Consistent with this advice (and others like it,) I cut my original Chapter 1. I’m told it’s common to have a backstory chapter that needs to be deleted. Also, as a technical writer, I feel drawn toward clarifying context before diving into details. But. It’s not fun-to-read fiction if everything is carefully organized. I wanted an “establishing shot,” but it wasn't a strong opening.
I’m pretty sure getting thrown in jail counts as a strong start. it seems bad; it requires the MC to take action. In a sense, it’s passive, but it’s an initiating incident, and it requires a response.
There’s an intentionally ambiguous modifier on the opening page. This may be a “too clever” thing that is seen as “can’t write properly.” Maybe it should be cut.
I’m confident I have most of the other writing strategies covered. #2 Progress the Plot, and #3 Captivating Characters are — I think — part of The Forge. It’s (#4) a Passionate Pursuit.
Strategy #5, Entertain and/or Educate is slippery. As a non-fiction writer, I do a lot of writing to educate. What I’m working on now, however, is writing to entertain.
But.
While it’s escapist #EpicFantasy, there’s a nuanced bit of “education” lurking behind the entertainment. There’s always a kind of moral exposition in a story, and a value judgement by writer (and reader) on whether on not the characters were good people. Did they earn their reward? Was their punishment merited?

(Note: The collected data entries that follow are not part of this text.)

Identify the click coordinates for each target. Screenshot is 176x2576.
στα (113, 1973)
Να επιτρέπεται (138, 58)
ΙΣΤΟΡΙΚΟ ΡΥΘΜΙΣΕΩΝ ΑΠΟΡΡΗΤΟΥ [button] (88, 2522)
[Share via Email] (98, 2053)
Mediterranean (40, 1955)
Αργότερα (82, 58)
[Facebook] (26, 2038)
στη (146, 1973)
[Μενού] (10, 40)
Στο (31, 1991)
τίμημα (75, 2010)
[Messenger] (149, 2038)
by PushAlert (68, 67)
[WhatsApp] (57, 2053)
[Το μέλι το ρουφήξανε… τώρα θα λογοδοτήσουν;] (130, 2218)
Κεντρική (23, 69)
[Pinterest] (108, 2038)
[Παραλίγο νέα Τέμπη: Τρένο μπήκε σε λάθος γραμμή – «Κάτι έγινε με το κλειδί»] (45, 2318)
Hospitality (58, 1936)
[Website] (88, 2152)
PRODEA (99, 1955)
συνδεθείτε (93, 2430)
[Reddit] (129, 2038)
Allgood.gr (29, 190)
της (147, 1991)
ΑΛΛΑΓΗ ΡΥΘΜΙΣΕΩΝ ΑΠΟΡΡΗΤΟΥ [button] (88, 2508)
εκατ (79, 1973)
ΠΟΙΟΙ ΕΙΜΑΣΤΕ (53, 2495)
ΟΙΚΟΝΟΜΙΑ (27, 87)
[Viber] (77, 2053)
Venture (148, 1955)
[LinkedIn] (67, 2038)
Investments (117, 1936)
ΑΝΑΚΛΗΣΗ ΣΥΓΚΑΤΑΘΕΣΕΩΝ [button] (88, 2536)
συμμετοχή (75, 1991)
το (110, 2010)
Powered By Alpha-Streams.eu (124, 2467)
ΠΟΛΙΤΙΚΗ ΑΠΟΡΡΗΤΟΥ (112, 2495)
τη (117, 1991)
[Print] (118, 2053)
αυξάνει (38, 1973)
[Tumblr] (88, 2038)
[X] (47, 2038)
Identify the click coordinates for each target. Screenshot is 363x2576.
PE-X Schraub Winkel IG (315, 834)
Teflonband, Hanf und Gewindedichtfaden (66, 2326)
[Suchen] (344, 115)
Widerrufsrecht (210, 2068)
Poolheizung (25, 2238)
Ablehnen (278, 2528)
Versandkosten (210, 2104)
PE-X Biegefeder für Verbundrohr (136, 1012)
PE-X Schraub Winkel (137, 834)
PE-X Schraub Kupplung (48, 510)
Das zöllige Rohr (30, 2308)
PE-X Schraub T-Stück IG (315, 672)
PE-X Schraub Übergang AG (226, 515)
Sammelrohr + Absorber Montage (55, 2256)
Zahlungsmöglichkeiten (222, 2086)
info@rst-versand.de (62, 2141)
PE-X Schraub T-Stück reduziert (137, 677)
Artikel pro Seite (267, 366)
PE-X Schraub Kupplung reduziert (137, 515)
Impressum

As a writer of #grimdark, I sometimes think I’m beyond this pandering to good-people-win-bad-people-die-horribly dualism.
But I’m not.
When good people die, it’s a tragedy, and it’s central to how other characters will respond. When bad people die, the reader may be as happy to seem them go as some of the characters. The story may be bleak in places, but the characters have hope and a moral arc, even if it is crushed and broken by circumstances.